#### [The task]
The line with "The image size is (769, 1568).", the line with "Task: Open the Alma Mater header link", and all lines between them in the material below: return these exactly, and no others.

#### [Material for this task]
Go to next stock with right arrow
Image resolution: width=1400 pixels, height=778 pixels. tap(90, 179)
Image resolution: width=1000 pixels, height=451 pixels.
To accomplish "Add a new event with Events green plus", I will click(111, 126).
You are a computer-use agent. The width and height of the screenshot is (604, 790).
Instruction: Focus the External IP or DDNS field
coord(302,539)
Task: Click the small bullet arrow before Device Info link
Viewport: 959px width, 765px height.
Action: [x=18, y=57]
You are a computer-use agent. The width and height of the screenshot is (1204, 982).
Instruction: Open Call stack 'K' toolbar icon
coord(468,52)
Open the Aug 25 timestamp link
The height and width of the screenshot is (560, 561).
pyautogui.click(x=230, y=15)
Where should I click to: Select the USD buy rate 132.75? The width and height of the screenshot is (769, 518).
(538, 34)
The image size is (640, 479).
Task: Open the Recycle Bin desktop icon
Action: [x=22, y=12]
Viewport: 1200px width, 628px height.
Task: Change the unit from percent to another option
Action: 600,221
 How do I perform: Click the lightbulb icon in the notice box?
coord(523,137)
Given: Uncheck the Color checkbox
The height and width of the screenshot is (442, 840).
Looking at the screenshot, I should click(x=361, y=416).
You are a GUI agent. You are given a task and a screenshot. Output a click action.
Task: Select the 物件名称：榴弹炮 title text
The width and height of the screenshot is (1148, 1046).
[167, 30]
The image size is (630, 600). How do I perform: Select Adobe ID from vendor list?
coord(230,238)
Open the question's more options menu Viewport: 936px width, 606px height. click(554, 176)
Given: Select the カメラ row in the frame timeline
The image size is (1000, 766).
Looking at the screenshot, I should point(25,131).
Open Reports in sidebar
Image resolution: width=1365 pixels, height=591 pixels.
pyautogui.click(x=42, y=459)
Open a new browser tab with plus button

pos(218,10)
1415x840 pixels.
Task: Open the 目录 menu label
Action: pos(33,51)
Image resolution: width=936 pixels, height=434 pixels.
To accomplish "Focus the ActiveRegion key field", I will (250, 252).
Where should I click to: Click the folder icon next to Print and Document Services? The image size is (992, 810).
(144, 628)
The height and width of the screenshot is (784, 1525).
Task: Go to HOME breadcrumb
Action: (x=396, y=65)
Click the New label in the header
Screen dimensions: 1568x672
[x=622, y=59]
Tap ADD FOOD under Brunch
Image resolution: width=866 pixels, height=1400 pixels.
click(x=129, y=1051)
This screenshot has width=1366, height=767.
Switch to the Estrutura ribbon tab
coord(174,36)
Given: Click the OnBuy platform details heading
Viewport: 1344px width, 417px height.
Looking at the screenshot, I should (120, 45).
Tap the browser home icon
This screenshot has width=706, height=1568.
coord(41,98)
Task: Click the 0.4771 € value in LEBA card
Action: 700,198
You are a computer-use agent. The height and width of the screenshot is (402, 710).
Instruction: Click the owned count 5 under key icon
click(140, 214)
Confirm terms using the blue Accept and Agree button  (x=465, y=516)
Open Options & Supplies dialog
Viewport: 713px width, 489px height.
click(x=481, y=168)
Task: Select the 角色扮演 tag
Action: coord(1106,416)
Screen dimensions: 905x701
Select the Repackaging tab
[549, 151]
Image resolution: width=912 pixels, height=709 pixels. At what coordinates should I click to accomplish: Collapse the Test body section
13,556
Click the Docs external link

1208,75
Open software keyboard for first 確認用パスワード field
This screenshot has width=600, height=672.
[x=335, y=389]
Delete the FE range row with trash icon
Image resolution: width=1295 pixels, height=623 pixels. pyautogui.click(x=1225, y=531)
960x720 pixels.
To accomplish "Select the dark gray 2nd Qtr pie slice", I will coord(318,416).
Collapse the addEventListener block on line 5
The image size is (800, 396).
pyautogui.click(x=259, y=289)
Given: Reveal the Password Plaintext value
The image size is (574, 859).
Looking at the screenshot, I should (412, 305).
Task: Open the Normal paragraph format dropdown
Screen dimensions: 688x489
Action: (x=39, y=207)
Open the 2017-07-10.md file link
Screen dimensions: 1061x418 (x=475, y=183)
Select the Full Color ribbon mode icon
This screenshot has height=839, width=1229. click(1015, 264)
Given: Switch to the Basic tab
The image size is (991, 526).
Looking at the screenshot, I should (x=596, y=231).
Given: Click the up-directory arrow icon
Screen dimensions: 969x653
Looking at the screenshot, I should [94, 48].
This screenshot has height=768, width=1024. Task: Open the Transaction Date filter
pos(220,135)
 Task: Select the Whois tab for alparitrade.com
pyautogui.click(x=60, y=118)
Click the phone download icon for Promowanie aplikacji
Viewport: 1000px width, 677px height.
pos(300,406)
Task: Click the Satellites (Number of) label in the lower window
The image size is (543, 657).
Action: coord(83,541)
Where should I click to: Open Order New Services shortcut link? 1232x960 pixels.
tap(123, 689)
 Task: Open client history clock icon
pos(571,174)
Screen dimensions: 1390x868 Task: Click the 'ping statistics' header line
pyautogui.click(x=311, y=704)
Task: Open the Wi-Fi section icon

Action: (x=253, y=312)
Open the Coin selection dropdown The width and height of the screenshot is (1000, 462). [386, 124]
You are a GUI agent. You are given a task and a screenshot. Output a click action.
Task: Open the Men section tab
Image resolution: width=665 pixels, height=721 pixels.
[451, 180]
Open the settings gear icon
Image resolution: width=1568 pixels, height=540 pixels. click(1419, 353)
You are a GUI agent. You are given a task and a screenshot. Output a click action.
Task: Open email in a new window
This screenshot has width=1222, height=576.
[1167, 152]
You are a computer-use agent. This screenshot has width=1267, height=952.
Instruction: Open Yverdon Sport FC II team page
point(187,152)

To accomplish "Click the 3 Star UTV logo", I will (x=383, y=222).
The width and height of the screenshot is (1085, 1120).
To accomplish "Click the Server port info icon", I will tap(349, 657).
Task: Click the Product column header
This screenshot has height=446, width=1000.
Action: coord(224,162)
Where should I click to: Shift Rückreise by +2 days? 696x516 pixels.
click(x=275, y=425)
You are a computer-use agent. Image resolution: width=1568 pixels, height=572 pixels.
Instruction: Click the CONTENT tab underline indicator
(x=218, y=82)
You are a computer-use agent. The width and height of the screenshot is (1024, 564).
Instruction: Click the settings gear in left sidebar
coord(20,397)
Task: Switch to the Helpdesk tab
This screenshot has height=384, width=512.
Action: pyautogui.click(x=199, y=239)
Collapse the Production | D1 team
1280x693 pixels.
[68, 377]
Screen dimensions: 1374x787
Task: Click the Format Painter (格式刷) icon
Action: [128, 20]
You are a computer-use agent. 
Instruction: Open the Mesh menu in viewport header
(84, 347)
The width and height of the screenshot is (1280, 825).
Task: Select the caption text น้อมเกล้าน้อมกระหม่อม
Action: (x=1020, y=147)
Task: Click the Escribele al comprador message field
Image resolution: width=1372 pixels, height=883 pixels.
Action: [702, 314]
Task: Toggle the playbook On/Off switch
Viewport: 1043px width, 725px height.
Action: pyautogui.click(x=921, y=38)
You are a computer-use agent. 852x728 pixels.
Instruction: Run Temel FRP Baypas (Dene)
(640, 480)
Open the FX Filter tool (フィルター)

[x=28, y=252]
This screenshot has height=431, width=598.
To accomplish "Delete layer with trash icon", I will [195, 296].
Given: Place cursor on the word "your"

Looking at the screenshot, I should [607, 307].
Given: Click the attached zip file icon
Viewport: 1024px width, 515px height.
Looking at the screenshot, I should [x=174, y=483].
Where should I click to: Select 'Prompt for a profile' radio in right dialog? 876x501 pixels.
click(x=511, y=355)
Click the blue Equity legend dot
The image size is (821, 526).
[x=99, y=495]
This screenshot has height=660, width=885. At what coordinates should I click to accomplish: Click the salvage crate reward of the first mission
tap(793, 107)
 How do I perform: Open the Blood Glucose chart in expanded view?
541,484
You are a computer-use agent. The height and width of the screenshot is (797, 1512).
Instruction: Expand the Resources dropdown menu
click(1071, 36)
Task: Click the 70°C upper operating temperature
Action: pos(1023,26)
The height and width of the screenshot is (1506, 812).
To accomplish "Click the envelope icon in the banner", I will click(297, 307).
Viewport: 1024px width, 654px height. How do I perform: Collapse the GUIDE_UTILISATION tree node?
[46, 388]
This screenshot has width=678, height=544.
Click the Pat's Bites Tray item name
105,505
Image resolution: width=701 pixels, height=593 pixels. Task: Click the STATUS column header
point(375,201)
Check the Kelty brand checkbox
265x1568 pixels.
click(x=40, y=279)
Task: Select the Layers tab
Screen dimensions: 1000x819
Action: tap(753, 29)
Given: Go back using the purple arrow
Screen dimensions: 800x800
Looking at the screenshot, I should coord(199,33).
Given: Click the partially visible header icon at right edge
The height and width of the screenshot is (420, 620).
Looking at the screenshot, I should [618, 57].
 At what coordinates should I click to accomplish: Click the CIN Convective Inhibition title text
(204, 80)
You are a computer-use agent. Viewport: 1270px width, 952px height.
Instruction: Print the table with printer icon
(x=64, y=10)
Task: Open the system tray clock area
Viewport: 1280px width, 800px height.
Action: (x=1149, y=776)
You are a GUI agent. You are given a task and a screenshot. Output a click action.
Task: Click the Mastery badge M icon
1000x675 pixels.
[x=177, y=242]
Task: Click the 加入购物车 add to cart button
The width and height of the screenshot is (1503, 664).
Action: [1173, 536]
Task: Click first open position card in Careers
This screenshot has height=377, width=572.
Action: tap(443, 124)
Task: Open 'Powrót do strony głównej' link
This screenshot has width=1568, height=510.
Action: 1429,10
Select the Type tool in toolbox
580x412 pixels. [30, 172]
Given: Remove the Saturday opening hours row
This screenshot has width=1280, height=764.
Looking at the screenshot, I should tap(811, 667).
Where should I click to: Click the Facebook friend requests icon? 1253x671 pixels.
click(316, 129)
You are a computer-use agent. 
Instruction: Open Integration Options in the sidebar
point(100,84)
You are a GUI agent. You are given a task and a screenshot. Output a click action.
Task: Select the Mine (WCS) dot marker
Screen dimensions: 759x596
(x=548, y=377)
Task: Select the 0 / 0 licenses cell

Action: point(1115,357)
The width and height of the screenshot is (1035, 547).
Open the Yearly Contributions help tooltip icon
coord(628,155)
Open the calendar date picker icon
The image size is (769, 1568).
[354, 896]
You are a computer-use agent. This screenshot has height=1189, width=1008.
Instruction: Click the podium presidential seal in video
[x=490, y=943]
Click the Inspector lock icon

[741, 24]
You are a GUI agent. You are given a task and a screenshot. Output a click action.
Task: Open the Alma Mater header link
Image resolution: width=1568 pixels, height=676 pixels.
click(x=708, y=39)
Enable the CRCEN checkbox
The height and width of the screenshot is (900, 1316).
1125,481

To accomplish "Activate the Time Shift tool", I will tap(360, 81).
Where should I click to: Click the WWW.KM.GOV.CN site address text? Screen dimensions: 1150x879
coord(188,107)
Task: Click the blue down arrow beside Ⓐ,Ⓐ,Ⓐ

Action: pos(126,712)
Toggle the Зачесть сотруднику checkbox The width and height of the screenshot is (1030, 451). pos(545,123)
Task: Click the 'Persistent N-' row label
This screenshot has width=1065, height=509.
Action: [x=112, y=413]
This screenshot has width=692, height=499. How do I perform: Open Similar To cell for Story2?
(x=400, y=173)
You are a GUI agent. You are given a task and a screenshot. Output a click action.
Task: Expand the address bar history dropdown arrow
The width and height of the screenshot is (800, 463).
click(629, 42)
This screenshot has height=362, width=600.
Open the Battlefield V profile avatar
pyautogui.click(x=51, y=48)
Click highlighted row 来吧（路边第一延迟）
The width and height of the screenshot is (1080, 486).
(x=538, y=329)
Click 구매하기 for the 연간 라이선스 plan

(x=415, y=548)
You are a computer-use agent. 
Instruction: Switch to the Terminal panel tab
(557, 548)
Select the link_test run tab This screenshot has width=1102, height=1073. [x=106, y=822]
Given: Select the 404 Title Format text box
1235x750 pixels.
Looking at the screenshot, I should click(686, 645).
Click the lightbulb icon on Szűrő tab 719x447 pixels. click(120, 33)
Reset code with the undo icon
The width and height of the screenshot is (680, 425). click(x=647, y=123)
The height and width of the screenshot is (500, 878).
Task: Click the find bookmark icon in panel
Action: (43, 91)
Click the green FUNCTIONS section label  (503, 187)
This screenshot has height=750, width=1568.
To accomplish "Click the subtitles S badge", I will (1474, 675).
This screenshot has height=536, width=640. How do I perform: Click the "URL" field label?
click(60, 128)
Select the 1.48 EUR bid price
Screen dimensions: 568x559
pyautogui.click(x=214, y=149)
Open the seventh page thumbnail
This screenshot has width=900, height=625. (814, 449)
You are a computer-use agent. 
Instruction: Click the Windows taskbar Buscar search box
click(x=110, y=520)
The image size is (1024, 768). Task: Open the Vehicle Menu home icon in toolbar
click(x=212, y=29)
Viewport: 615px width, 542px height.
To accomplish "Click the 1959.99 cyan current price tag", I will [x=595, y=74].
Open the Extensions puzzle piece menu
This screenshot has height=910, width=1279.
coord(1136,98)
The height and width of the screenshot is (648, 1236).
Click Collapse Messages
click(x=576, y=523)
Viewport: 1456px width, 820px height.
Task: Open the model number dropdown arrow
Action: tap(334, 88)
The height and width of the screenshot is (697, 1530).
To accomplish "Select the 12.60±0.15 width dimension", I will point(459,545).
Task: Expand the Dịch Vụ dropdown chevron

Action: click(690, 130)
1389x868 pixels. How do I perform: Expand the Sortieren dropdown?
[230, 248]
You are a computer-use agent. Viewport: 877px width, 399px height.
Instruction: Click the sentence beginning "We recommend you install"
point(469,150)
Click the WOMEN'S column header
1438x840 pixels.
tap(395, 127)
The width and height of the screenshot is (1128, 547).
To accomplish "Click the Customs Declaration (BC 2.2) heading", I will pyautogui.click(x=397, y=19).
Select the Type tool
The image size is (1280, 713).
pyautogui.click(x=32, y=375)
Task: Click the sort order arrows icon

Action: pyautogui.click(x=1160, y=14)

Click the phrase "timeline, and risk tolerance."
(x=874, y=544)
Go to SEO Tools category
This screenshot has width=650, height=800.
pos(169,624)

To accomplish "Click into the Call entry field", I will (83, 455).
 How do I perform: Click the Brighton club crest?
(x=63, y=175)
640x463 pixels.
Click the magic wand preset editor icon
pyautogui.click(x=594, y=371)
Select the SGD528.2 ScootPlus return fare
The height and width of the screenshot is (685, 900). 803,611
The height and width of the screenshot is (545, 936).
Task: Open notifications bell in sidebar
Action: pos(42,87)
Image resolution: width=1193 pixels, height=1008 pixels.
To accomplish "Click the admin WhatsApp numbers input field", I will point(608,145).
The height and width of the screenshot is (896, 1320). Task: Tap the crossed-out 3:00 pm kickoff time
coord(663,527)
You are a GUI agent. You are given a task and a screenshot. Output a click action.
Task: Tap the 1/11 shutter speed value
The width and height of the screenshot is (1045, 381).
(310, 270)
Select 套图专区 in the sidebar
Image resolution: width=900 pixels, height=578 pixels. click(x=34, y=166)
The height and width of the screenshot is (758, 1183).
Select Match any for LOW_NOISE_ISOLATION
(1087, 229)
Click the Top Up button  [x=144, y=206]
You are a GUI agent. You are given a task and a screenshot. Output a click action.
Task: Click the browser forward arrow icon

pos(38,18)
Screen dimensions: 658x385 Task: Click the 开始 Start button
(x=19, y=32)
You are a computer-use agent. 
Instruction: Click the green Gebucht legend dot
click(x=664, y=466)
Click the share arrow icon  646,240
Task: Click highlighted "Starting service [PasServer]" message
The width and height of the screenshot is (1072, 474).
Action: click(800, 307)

#### [Exercise result]
The image size is (769, 1568).
[354, 896]
You are a computer-use agent. This screenshot has height=1189, width=1008.
Instruction: Click the podium presidential seal in video
[x=490, y=943]
Click the Inspector lock icon

[741, 24]
You are a GUI agent. You are given a task and a screenshot. Output a click action.
Task: Open the Alma Mater header link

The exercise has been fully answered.